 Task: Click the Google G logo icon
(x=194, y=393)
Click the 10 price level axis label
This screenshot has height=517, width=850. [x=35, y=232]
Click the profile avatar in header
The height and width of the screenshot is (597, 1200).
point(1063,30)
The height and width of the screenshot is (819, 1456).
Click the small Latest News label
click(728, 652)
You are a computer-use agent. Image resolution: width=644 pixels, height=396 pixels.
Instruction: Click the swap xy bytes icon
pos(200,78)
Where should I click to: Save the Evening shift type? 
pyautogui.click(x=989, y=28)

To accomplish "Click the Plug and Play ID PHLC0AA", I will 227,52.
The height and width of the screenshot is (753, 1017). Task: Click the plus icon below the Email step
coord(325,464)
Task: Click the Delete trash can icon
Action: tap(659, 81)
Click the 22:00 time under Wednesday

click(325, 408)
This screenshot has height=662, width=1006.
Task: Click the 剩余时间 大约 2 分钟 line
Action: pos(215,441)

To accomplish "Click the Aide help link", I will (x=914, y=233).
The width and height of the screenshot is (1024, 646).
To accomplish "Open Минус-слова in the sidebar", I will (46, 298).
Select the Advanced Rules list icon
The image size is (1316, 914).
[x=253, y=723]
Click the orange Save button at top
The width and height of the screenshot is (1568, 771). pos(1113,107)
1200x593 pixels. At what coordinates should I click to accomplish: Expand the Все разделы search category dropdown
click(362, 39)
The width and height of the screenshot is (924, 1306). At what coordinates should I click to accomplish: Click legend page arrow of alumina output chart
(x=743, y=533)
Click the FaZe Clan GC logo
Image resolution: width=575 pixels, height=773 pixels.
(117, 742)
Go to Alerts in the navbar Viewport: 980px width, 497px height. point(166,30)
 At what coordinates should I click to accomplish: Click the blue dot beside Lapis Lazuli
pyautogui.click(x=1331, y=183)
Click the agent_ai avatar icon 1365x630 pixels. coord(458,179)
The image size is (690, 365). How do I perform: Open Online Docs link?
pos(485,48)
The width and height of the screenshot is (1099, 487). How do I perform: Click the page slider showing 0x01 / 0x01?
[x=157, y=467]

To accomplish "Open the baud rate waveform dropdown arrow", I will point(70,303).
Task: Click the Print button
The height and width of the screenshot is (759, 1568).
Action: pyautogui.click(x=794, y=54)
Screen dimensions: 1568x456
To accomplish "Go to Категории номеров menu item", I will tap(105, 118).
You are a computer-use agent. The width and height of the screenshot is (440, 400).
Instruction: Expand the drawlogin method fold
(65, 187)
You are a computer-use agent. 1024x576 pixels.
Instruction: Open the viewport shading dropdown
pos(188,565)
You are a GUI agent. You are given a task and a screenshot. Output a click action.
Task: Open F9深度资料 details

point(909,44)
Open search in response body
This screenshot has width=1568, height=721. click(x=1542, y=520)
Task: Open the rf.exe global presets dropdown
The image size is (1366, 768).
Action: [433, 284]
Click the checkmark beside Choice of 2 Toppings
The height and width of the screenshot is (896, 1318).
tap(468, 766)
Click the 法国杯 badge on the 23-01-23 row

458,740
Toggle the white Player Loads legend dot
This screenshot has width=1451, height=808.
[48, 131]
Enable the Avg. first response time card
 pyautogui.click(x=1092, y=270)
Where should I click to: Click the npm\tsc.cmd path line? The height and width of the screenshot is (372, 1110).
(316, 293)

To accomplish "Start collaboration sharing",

**Exercise details**
Sift through the entries and copy every line with "will".

**Answer**
To accomplish "Click the Plug and Play ID PHLC0AA", I will 227,52.
To accomplish "Click the Aide help link", I will (x=914, y=233).
To accomplish "Open Минус-слова in the sidebar", I will (46, 298).
To accomplish "Open the baud rate waveform dropdown arrow", I will point(70,303).
To accomplish "Go to Категории номеров menu item", I will tap(105, 118).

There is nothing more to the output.